◆ **WHAT YOU WILL DO**:
Using the data below, print exactly the line with "980x456 pixels.", the line with "You are a GUI", and every line between them, but none of the pictures.

(Recorded data)
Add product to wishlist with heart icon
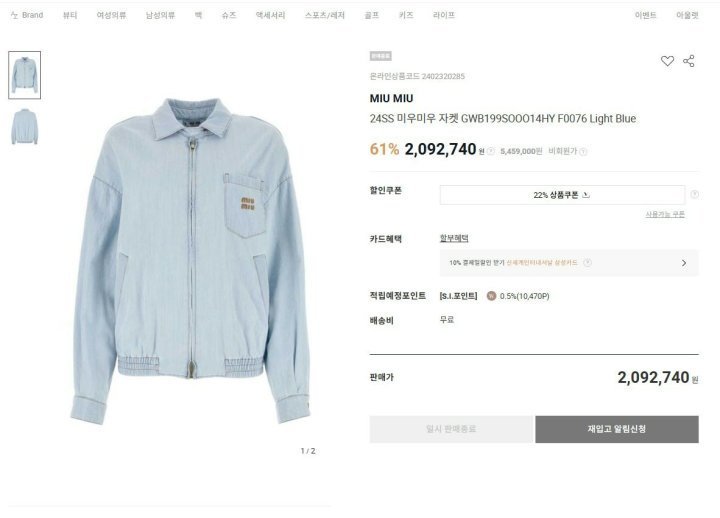720x518 pixels. click(x=667, y=61)
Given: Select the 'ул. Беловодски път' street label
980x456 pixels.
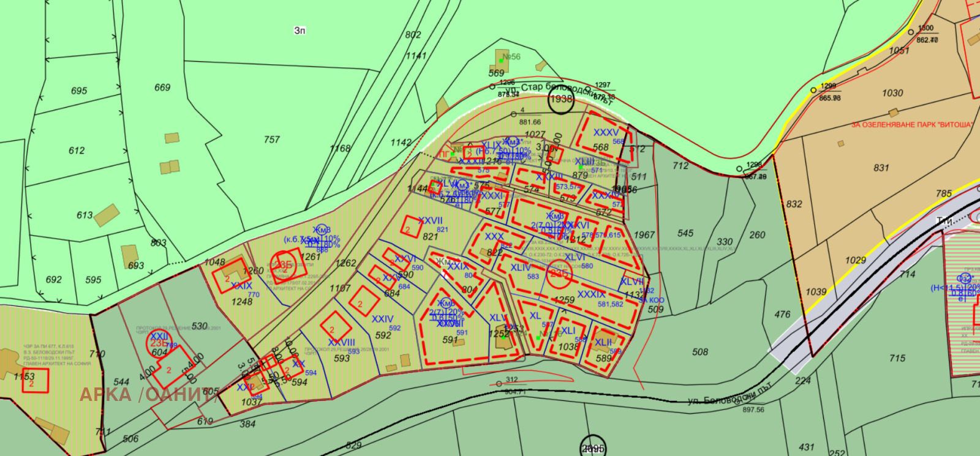Looking at the screenshot, I should 730,395.
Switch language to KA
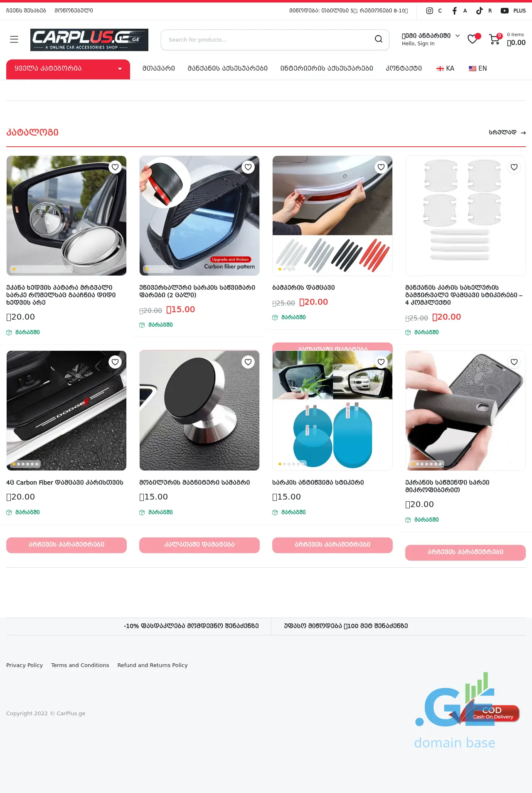532x793 pixels. (x=445, y=69)
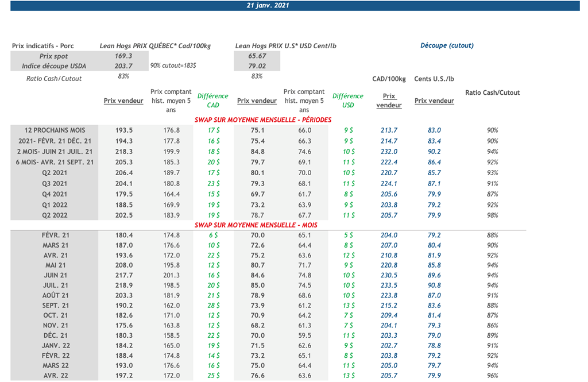Select the 'Prix indicatifs - Porc' label

tap(43, 46)
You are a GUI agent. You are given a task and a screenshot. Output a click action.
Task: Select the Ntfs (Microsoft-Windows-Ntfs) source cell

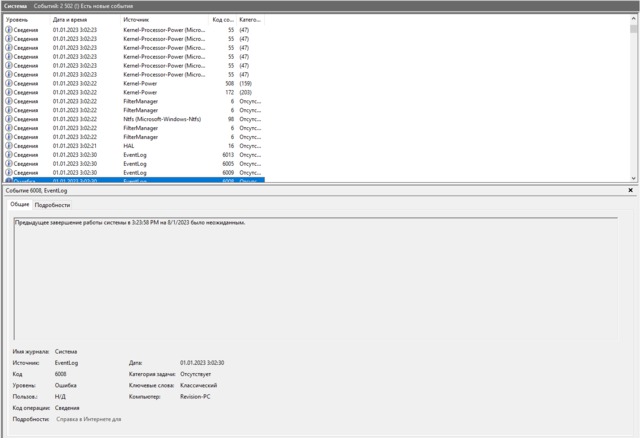164,119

◆ **SOLUTION TO THIS TASK**:
980x456 pixels.
Looking at the screenshot, I should 730,395.
Switch language to KA
532x793 pixels. (x=445, y=69)
Select the 'Prix indicatifs - Porc' label

tap(43, 46)
You are a GUI agent. You are given a task and a screenshot. Output a click action.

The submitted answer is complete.